A bold Southern-style salad that produces various and wonderful textures starring black-eyed peas, corn, cherry tomatoes, cucumber, and avocado. With a luscious sweet citrusy orange-flavored salad dressing. Can be made ahead of time, has no wilting involved, and is perfect for tailgates, picnics, barbecues, and potlucks.
Rinse black-eyed pea beans and pick through and discard any foreign object. (I did not have to do this since I use the packaged beans.)
Add beans to a large pot covering with 3-4 inches of cold water. Cover and let sit overnight or about 1-2 hours.
Drain the soaked beans, rinse, and place the beans in a Dutch oven or pressure cooker. Follow instructions for cooking beans in your pressure cooker. It takes roughly between 8 to 12 minutes to cook.
If not using a pressure cooker, cook the beans for about 30- 50 minutes, depending on how tender you like them.
HOW TO BOIL BLACK EYED PEAS
Squeeze out the juice from orange, lemon, and lime into a non-reactive pan.

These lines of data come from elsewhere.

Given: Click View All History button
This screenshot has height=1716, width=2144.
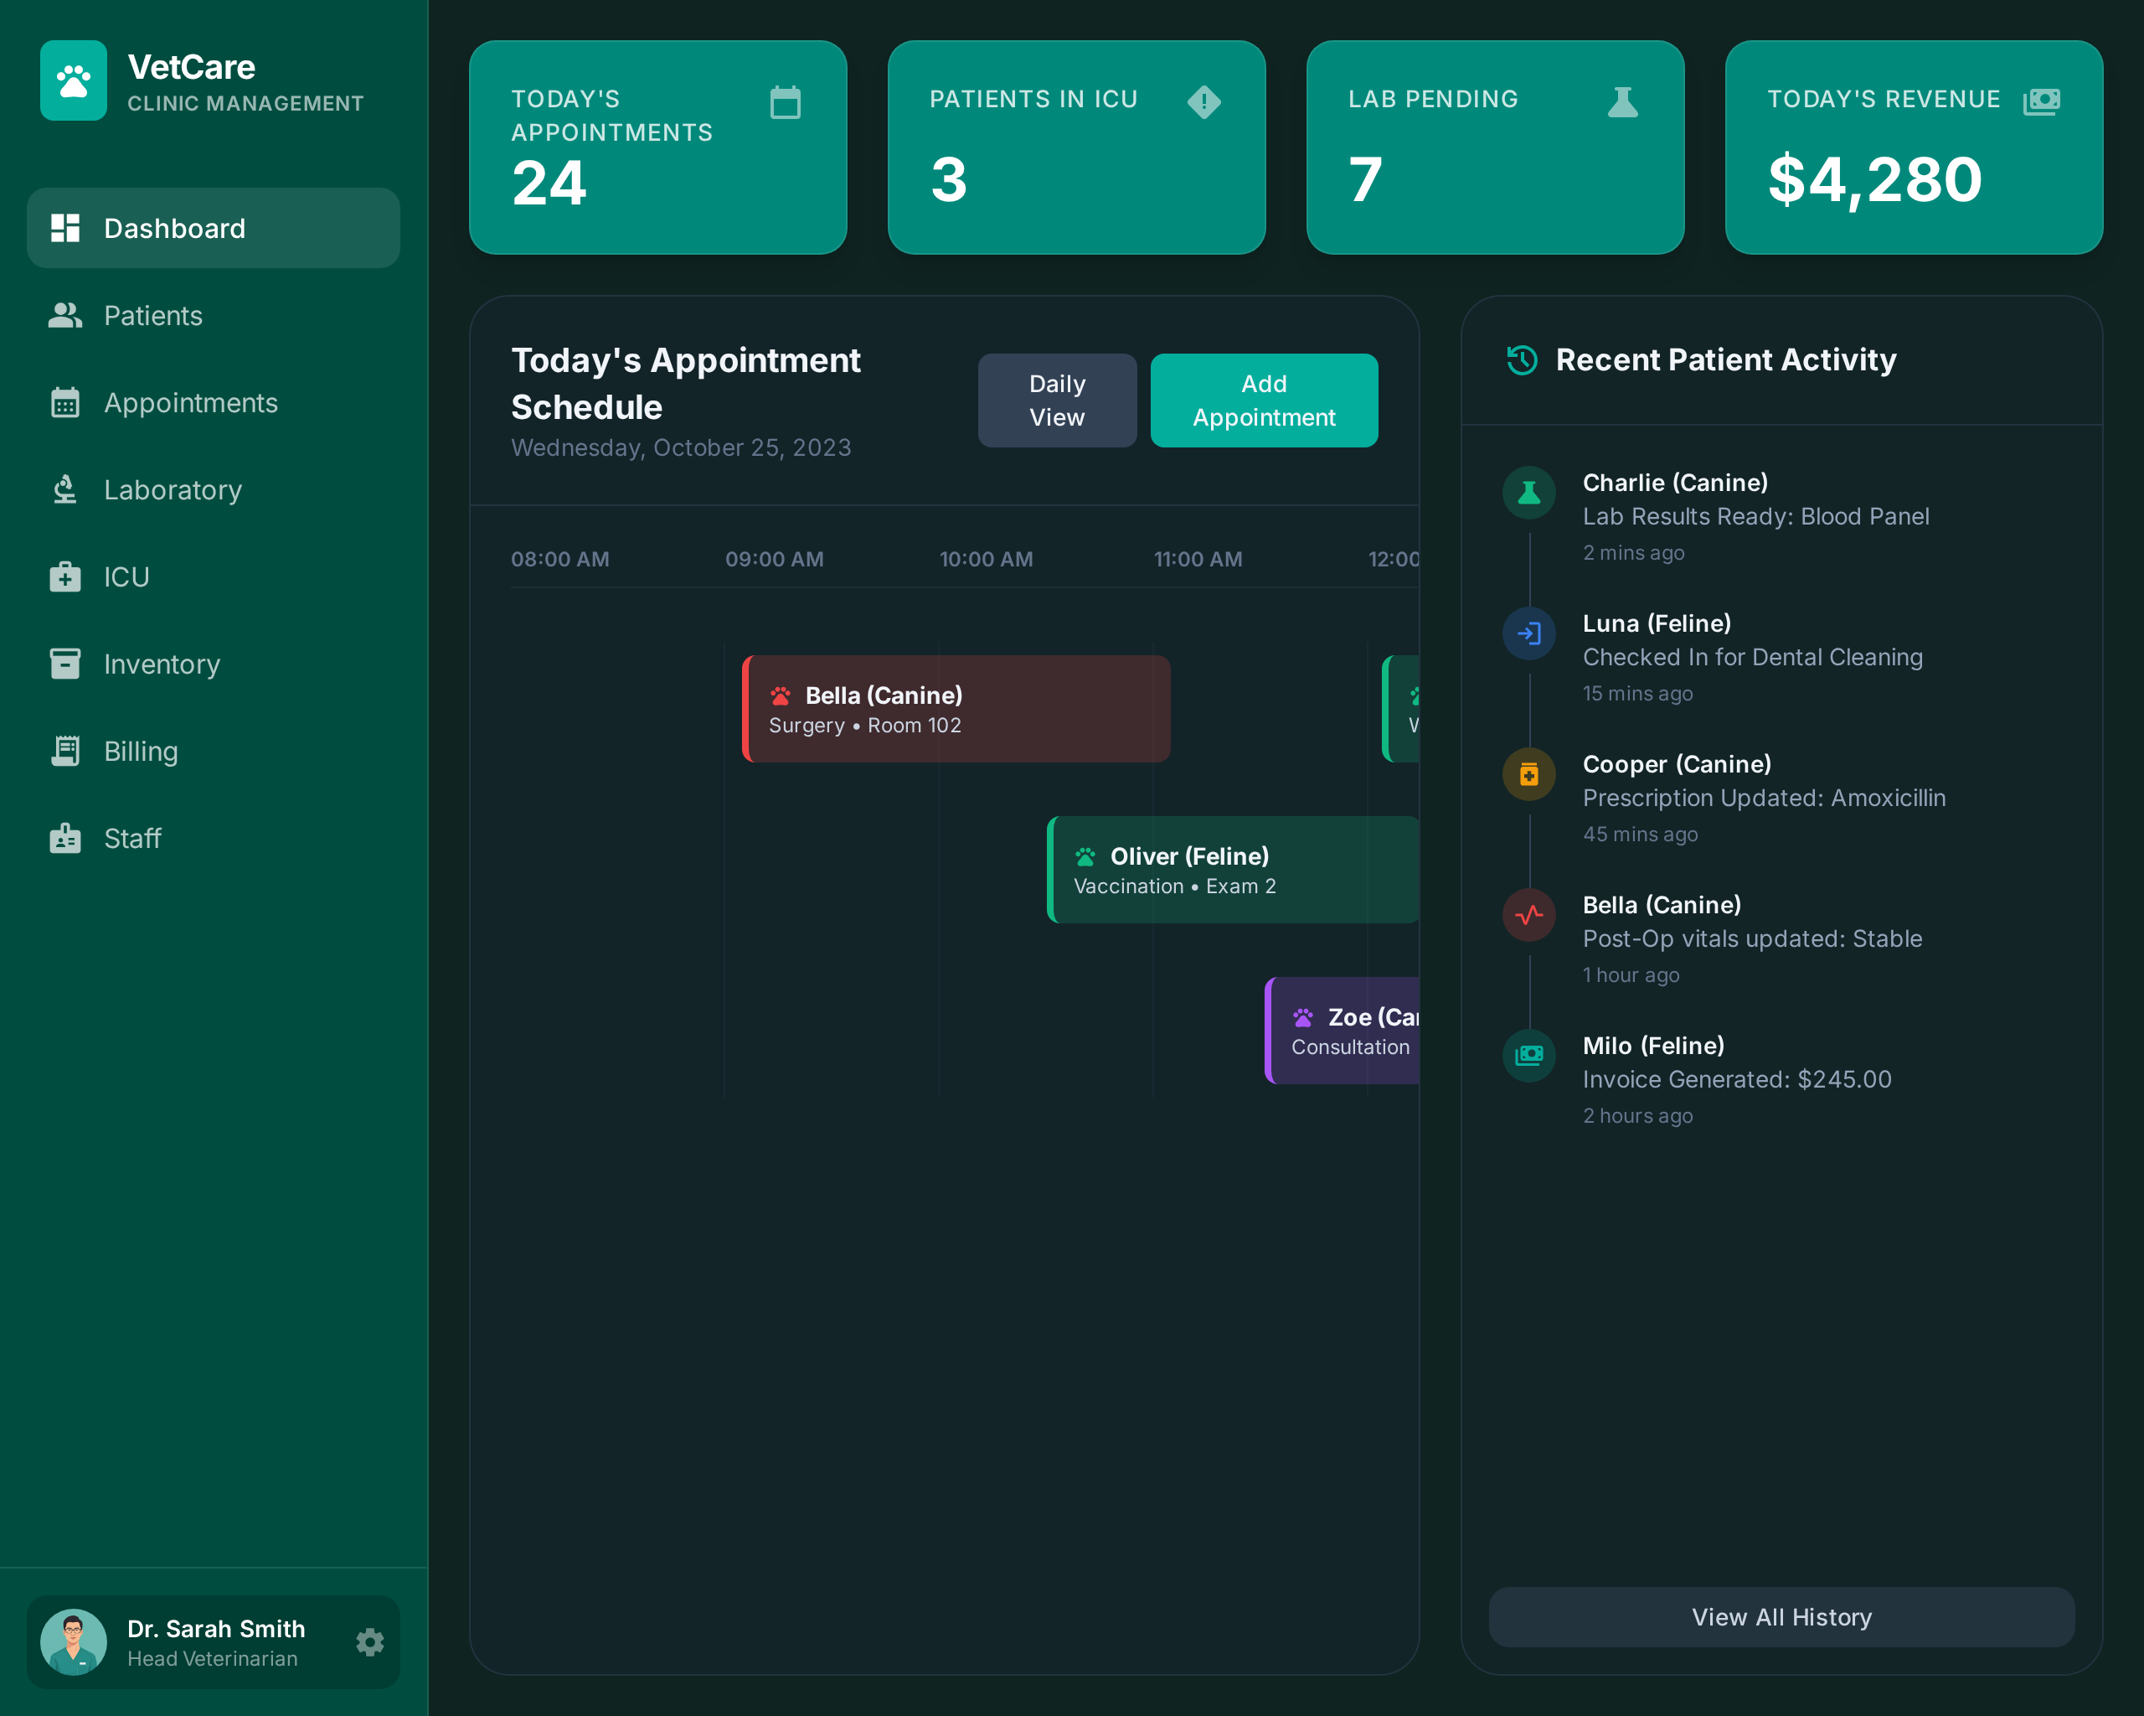Looking at the screenshot, I should (1780, 1617).
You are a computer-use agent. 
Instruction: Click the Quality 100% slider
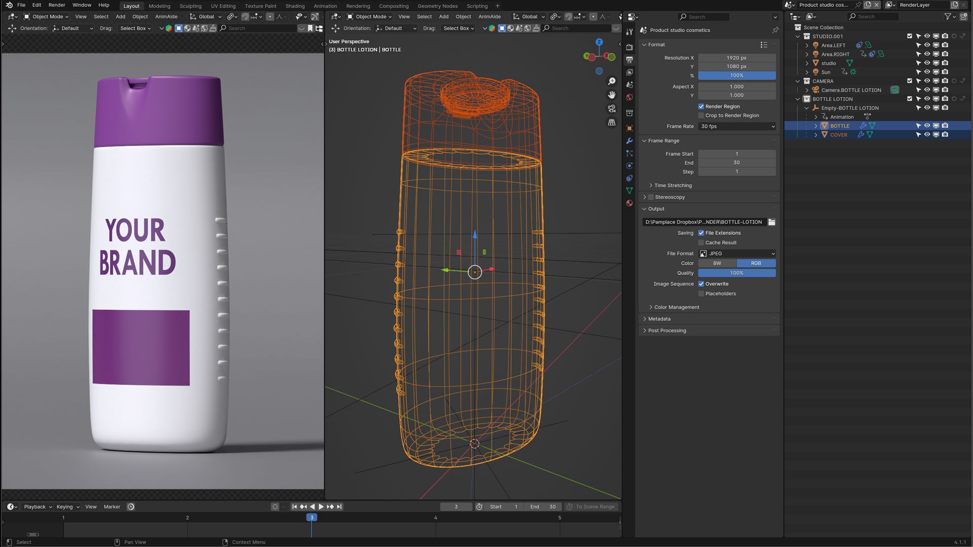tap(737, 273)
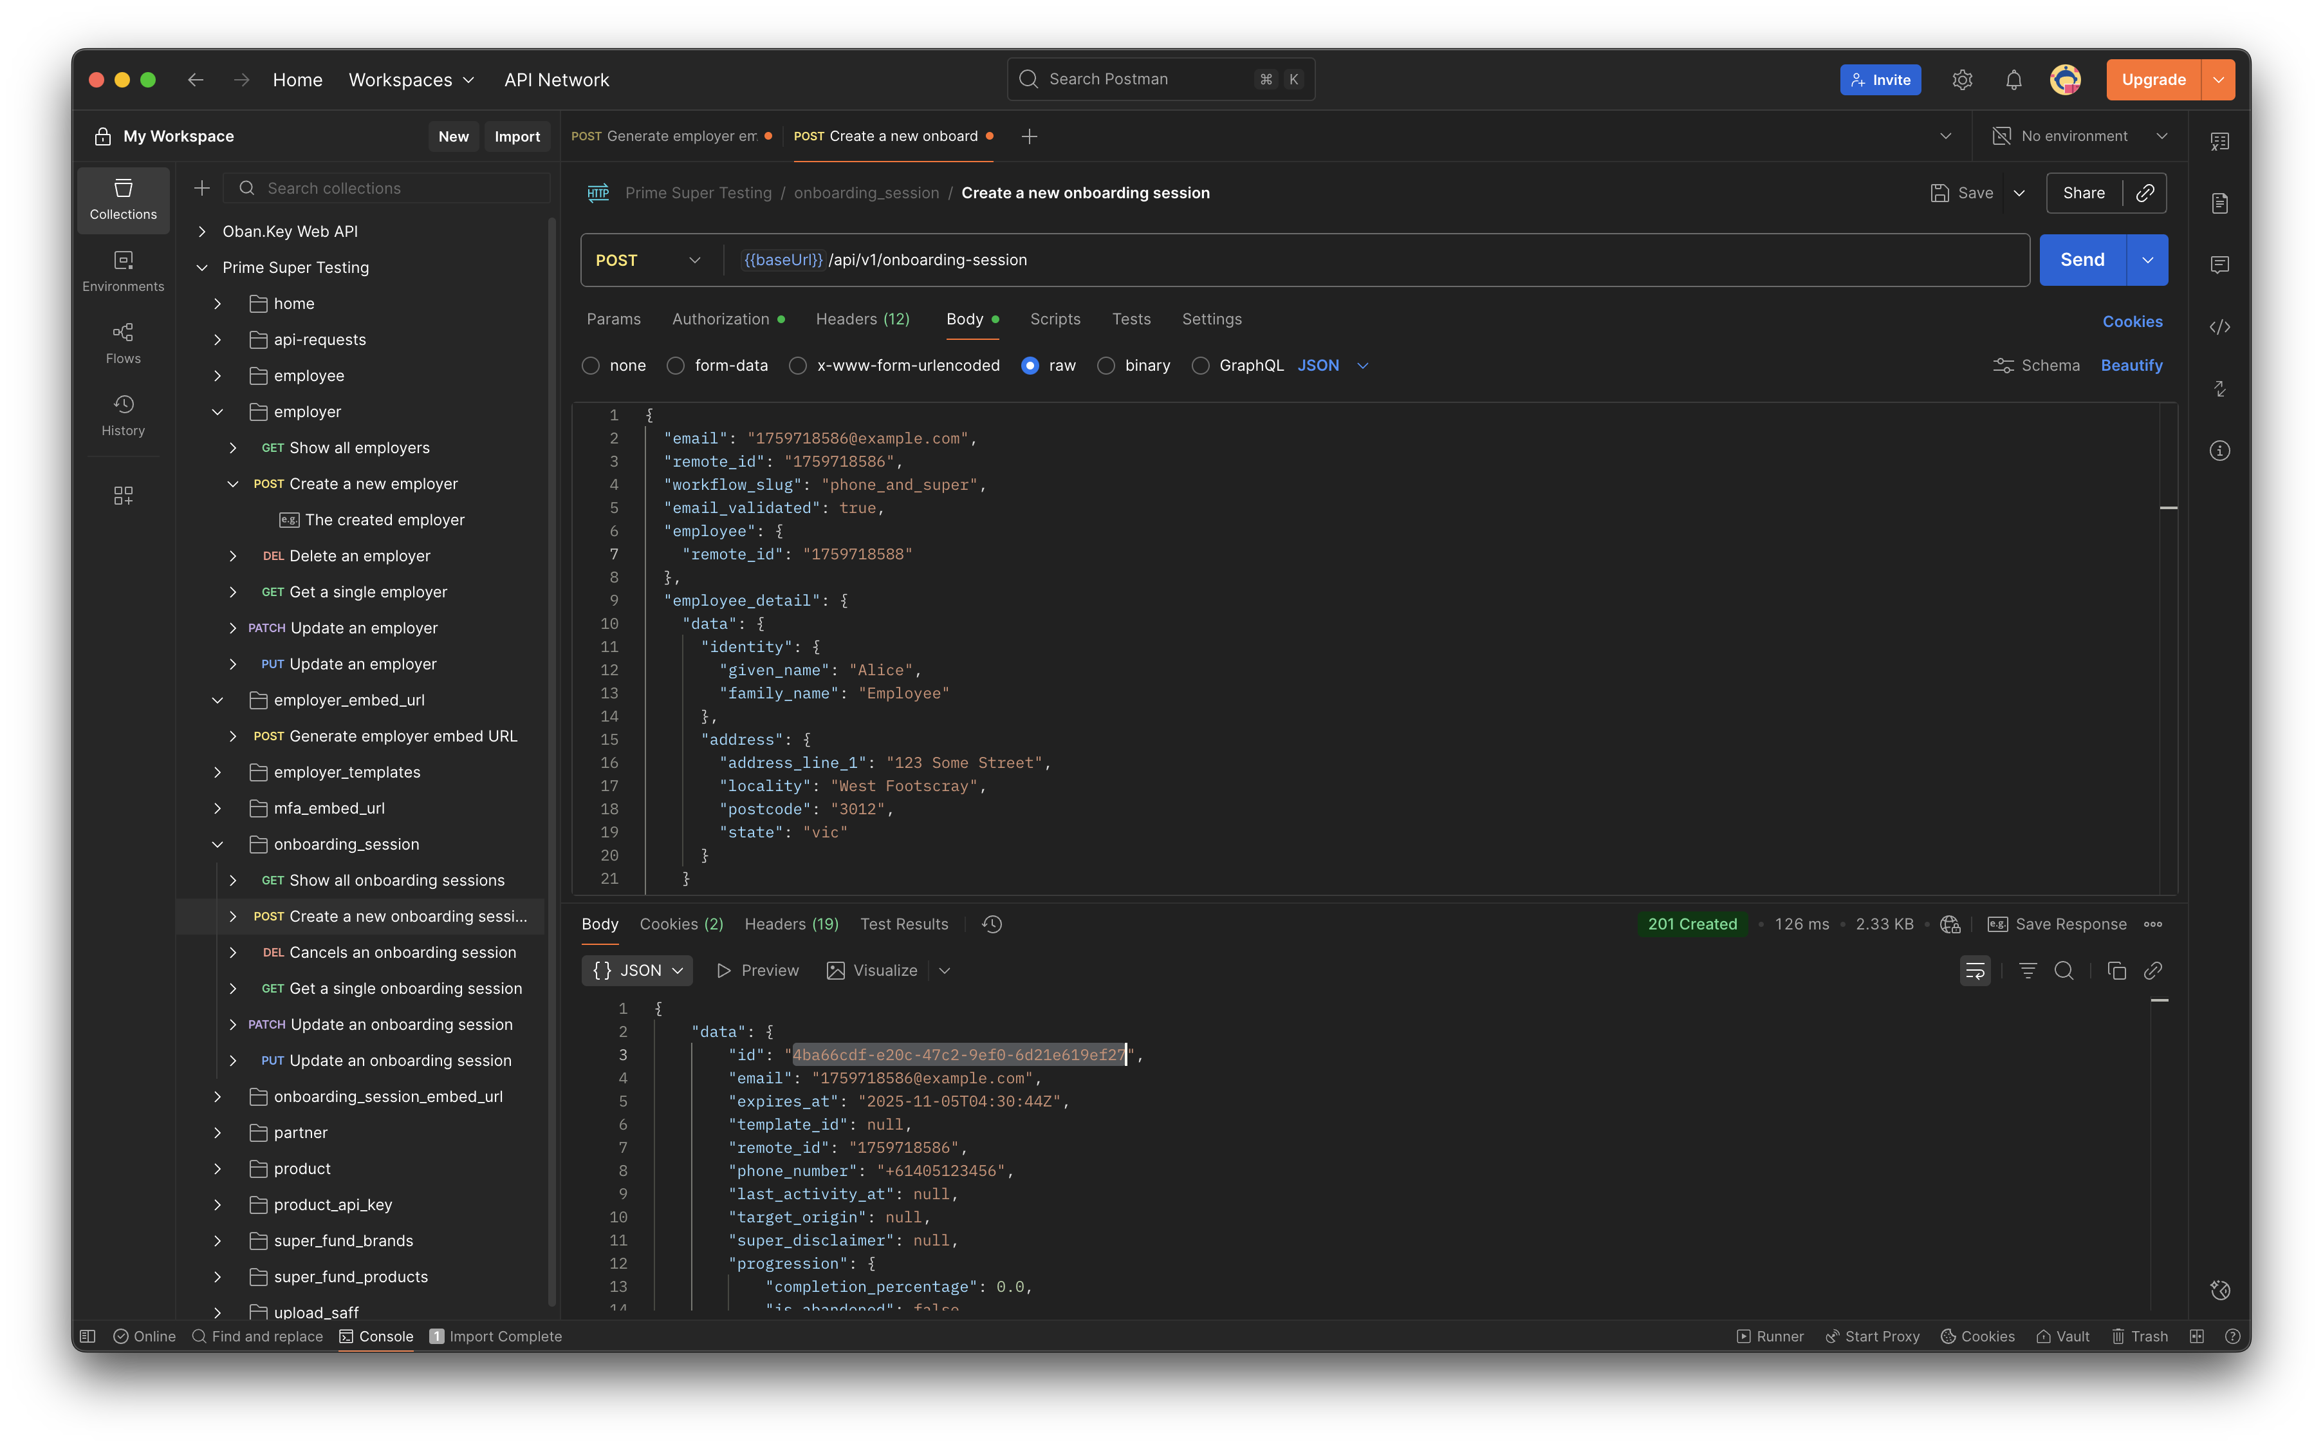Screen dimensions: 2323x1447
Task: Click the Send button
Action: pyautogui.click(x=2082, y=260)
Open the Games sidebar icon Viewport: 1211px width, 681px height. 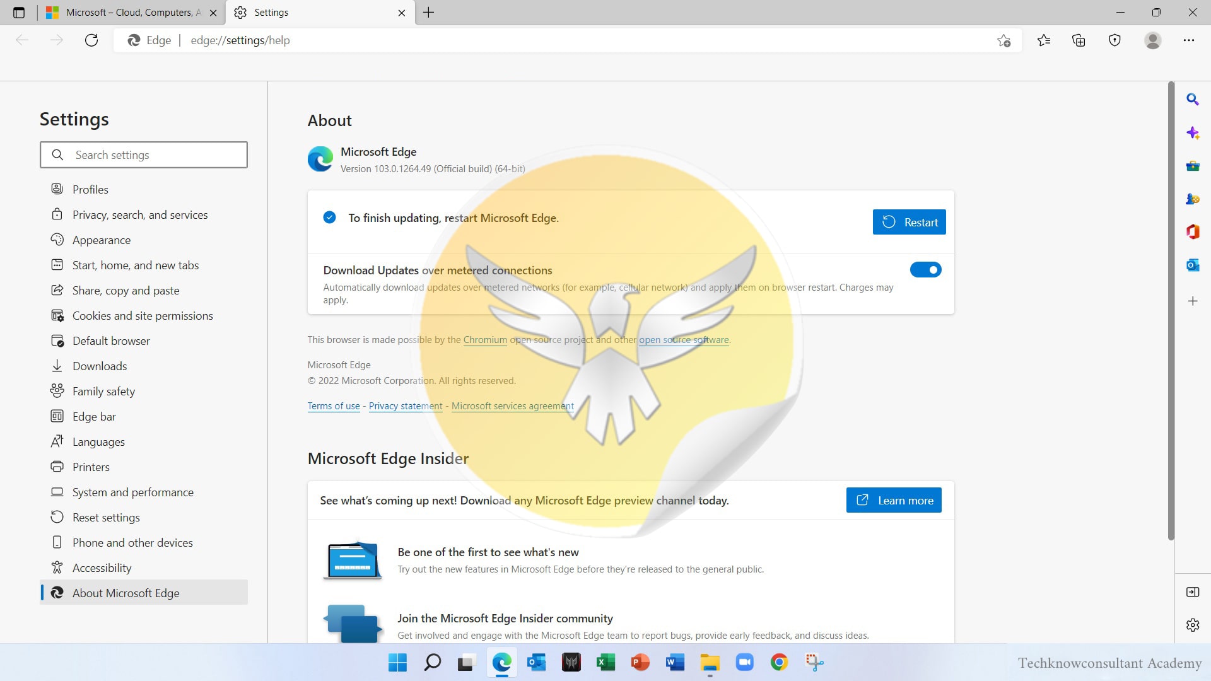coord(1192,199)
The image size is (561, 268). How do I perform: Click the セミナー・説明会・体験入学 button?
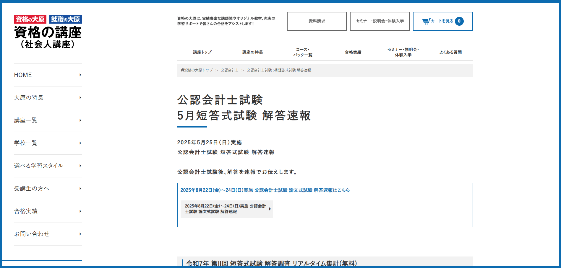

Add cumin, honey, garlic, onion, oil, and herbs. Whisk everything together then lightly salt and pepper to taste. Mix well to combine, adjust for seasoning. Refrigerate until ready to use.
Drain and rinse beans from the can and place them in a large bowl. Repeat this process for the corn. Add diced cucumber, bell pepper, and cherry tomatoes.
Dice avocados and drizzle with lemon to prevent discoloration, before adding to the rest of the vegetables.
Pour over the dressing/marinade mixture over the salad, stir to coat, cover, and place in the fridge for 2 hours or more before serving. Take note to stir in occasionally.
Give it a stir before serving.
Feel lucky even if it's not New Year by serving this dish on a regular day.
Cook the beans until tender but not overcooked. We don't want mushy beans.
When storing, store the ingredients and dressing separately.
You can add more flavors to this cold black-eyed pea salad by adding more herbs and spices like basil, thyme, ginger, chili peppers, and cayenne powder.